-- Start PROVIDED RECORDS --

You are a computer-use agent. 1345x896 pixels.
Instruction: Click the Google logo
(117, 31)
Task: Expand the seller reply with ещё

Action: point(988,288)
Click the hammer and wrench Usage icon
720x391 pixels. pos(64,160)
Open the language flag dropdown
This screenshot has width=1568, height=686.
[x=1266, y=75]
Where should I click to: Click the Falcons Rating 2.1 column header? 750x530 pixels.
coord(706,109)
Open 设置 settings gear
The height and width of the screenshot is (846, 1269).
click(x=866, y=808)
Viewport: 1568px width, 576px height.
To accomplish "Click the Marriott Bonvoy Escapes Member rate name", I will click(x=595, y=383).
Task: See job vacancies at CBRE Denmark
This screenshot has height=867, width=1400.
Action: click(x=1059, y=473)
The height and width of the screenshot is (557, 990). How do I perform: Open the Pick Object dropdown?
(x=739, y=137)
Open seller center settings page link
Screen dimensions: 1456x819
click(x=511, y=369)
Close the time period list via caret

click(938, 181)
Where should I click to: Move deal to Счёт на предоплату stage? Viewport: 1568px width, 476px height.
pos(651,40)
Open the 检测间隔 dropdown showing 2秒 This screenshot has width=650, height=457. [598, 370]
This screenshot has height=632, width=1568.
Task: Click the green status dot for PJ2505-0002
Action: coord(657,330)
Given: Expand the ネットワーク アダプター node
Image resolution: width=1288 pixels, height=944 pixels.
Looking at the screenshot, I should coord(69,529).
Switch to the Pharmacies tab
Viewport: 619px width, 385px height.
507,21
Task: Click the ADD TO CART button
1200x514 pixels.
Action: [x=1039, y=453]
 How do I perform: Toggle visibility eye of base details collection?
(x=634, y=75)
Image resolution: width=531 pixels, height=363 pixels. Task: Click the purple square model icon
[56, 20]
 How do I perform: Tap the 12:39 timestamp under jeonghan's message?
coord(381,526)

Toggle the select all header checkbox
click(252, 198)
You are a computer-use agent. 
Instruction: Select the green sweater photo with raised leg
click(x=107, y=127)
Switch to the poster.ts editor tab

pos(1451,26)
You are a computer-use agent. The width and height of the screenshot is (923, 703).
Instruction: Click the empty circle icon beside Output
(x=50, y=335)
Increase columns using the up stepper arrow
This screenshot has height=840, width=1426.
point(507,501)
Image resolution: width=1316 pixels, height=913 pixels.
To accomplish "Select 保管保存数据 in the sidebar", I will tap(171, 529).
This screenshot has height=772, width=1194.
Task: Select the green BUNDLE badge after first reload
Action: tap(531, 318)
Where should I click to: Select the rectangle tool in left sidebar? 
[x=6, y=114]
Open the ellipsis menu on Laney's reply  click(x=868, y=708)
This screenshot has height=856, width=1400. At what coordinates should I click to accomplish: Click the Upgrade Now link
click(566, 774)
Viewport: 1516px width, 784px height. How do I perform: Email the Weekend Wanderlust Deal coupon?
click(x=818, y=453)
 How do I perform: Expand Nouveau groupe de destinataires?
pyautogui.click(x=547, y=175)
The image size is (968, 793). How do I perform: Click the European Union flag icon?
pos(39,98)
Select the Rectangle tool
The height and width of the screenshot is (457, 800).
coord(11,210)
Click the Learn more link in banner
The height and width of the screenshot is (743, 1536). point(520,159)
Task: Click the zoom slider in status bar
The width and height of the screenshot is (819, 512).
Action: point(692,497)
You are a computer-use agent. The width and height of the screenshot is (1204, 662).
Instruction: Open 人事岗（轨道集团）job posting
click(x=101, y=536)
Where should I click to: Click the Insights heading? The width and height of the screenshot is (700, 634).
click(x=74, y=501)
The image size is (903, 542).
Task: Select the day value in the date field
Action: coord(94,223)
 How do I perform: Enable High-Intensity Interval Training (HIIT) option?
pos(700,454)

-- End PROVIDED RECORDS --

Copy the lines of the material verbatim, from the line containing "Task: Click the zoom slider in status bar" through the line containing "Action: coord(94,223)", inclusive.

--- ANSWER TO THE EXERCISE ---
Task: Click the zoom slider in status bar
The width and height of the screenshot is (819, 512).
Action: point(692,497)
You are a computer-use agent. The width and height of the screenshot is (1204, 662).
Instruction: Open 人事岗（轨道集团）job posting
click(x=101, y=536)
Where should I click to: Click the Insights heading? The width and height of the screenshot is (700, 634).
click(x=74, y=501)
The image size is (903, 542).
Task: Select the day value in the date field
Action: coord(94,223)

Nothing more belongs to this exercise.